The results would be redirected to `experiments` directory. You can learn more about customising the benchmarks you run here: [project metron](https://project-metron.readthedocs.io/en/latest/).

# Using vAttention APIs for memory management in LLM serving

vAttention exports a set of simple APIs that a serving system can use for KV-cache related memory management. We choose Sarathi-Serve to exemplify this because Sarathi-Serve is a state-of-the-art LLM inference scheduler, has an elaborate metric store and a versatile benchmark_runner that makes running traces and performing experiments easy. Furthermore, its modular setup makes it easy to add more attention backends. Our core APIs are used as follows in Sarathi-Serve:

- [vATTN_cache_engine.py](sarathi-lean/sarathi/worker/cache_engine/vATTN_cache_engine.py): The `vATTNCacheEngine` class initializes and manages some aspects of KV-cache in python land e.g., mapping the sequence id of a request to its batch index in the KV-cache, and the current context length of the each request (like `vLLMCacheEngine`). vAttention memory allocator is initialized as follows:

```sh
vattention.init_kvcache(
self.num_layers,
self.num_heads,
self.head_size,
self.max_batch_size,
self.max_model_seq_len,
self.device_idx,
self.dtype,
self.page_size
)
```

which returns **virtual** PyTorch tensors without any physical memory mapped underneath. The serving system can also reserve physical memory for KV-cache ahead-of-time as follows:

```sh
vattention.reserve_physical_pages(cache_config.memory_for_gpu)
```

which pre-allocates physical memory pages on the GPU. These pages are then attached to the virtual tensors at runtime.

When a request is scheduled for the first time, `vATTNCacheEngine` calls the vattention memory allocator's `alloc_new_batch_idx` to get its batch index which determines the request's KV-cache offset within the virtual tensors.

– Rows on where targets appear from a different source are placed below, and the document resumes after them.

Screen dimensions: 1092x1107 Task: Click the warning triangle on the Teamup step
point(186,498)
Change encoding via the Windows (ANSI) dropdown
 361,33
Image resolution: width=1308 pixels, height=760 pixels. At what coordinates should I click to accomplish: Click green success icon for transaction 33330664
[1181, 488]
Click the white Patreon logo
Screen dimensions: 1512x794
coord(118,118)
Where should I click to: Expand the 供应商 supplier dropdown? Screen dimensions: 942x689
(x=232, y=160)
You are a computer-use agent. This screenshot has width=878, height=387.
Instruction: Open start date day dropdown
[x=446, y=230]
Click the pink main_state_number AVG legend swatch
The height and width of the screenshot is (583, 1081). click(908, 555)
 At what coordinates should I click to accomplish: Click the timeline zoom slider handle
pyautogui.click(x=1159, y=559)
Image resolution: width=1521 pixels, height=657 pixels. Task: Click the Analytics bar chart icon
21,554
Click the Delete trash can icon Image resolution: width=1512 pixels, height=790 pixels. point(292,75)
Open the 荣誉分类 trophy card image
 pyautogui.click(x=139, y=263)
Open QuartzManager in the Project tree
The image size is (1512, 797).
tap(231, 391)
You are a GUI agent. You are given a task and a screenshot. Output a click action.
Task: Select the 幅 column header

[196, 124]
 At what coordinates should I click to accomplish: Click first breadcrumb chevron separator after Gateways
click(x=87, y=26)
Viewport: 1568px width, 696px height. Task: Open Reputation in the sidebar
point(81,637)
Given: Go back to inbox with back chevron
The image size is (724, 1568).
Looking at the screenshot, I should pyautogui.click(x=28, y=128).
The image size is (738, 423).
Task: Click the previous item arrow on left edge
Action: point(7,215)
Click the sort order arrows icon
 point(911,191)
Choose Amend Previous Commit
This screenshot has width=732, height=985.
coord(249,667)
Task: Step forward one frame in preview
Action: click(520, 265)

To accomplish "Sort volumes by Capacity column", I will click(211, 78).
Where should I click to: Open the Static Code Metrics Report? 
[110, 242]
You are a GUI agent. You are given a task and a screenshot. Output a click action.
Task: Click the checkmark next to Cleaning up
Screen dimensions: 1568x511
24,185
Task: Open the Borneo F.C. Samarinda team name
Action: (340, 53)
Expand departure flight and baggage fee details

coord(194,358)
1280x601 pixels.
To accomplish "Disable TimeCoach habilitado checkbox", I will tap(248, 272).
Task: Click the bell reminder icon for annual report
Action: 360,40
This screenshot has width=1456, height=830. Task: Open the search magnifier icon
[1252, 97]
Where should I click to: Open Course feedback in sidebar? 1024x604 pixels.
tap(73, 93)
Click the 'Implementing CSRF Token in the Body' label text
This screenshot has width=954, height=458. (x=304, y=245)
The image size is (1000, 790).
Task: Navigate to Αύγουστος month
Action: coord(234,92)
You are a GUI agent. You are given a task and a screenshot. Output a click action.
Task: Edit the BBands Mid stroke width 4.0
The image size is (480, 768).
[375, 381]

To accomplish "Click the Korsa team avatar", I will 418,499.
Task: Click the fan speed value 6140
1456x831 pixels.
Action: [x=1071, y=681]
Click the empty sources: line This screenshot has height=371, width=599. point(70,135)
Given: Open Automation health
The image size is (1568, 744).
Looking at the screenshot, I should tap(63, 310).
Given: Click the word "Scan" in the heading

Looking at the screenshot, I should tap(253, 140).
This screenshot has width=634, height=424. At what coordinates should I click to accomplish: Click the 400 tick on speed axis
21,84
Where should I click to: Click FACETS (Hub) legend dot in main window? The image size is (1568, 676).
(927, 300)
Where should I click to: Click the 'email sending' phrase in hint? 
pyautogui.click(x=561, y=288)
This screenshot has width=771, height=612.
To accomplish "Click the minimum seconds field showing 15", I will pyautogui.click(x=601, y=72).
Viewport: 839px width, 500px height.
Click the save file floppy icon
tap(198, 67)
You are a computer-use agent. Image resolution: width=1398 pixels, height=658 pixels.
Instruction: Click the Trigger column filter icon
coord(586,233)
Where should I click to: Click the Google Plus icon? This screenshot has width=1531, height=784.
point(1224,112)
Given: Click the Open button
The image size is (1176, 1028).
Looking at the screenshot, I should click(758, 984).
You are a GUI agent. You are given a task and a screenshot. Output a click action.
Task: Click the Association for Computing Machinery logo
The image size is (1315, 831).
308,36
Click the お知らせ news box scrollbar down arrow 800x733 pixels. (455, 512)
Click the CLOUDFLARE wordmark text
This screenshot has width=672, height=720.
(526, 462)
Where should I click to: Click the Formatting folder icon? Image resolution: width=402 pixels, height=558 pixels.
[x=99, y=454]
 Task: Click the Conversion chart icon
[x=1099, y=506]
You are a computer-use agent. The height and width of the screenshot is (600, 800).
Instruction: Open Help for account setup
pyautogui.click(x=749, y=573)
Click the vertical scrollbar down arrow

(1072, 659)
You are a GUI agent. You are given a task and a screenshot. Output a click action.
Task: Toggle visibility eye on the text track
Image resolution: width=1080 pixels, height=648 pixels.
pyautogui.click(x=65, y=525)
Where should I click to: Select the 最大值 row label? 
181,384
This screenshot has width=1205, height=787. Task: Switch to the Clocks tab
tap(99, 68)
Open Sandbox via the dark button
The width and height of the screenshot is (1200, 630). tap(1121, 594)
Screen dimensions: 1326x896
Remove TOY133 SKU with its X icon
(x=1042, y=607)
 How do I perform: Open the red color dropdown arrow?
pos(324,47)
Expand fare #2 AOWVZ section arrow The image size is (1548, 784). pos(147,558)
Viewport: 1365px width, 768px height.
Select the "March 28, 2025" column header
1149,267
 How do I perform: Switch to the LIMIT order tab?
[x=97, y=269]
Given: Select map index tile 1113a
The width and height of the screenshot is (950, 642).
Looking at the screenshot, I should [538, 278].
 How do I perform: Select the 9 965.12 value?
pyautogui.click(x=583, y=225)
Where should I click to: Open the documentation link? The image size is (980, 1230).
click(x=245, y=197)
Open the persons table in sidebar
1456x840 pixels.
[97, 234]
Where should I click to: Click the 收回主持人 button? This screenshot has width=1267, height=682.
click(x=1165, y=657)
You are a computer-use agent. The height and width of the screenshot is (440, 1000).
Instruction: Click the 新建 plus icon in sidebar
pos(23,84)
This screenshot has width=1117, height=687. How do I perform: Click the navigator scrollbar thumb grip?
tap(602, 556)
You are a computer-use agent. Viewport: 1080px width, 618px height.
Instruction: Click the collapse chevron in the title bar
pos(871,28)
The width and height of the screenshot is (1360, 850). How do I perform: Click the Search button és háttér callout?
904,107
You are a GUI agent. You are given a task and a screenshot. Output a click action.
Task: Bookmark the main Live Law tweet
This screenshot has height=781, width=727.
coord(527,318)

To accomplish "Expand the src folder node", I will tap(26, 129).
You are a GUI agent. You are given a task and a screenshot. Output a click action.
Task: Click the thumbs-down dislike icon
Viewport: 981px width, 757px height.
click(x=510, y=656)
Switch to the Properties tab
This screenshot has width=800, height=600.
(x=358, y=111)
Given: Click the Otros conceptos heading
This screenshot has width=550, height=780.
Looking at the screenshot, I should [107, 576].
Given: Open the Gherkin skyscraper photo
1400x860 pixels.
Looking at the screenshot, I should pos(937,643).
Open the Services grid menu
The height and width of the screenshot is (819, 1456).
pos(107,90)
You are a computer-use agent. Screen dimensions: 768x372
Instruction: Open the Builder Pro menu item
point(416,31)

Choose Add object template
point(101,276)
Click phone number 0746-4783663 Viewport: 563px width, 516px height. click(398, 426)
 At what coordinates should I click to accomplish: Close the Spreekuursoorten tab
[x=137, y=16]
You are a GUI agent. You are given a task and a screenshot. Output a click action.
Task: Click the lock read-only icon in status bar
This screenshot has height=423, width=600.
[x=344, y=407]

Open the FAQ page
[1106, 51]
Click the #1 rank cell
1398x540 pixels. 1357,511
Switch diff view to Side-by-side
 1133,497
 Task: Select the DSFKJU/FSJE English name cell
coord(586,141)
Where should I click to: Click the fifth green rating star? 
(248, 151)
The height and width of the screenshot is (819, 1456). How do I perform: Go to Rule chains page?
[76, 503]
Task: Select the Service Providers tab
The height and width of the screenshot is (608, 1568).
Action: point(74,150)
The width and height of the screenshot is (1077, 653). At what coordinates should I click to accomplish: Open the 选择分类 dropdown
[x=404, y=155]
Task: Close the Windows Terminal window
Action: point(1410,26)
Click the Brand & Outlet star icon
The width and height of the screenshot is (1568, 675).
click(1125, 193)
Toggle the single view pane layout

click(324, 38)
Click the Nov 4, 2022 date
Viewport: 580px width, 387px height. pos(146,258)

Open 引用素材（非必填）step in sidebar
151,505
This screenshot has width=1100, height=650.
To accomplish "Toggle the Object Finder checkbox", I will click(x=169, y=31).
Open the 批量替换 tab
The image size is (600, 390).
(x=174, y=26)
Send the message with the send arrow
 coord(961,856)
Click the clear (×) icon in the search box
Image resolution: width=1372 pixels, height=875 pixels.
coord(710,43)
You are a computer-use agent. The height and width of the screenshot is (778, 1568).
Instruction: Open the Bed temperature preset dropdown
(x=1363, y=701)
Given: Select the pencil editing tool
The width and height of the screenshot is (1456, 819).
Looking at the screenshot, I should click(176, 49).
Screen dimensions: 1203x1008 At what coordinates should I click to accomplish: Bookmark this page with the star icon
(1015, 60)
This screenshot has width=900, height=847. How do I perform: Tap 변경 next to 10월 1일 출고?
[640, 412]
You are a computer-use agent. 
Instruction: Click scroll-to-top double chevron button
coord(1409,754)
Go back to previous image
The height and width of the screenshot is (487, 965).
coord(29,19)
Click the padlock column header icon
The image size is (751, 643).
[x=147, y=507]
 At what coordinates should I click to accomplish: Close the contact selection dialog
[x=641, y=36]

- [base_worker.py](sarathi-lean/sarathi/worker/base_worker.py): Before the model forward pass, the worker calls

```sh
# asynchronous memory allocation
vattention.step_async(self.curr_seq_lens)
or
# synchronous memory allocation
vattention.step(self.curr_seq_lens)
```

which allocates physical memory pages for the active requests, based on their requirement. After the forward pass, the worker calls

```sh
vattention.free_batch_idx(batch_idx)
```

on request ids which have been completed. vAttention can reclaim these pages as and when required.

And that is most of it.

## Citation

If you use our work, please consider citing our paper:

```
@misc{prabhu2024vattention,
title={vAttention: Dynamic Memory Management for Serving LLMs without PagedAttention},
author={Ramya Prabhu and Ajay Nayak and Jayashree Mohan and Ramachandran Ramjee and Ashish Panwar},
year={2024},
url={https://arxiv.org/abs/2405.04437},
}
```

## Acknowledgment

This repository originally started as a fork of [Sarathi-Serve](https://github.com/microsoft/sarathi-serve) which in turn is a fork of the [vLLM project](https://vllm-project.github.io/). vAttention and Sarathi-Serve are research prototypes and do not have complete feature parity with open-source vLLM. We have only retained the most critical features and adopted the codebase for faster research iterations.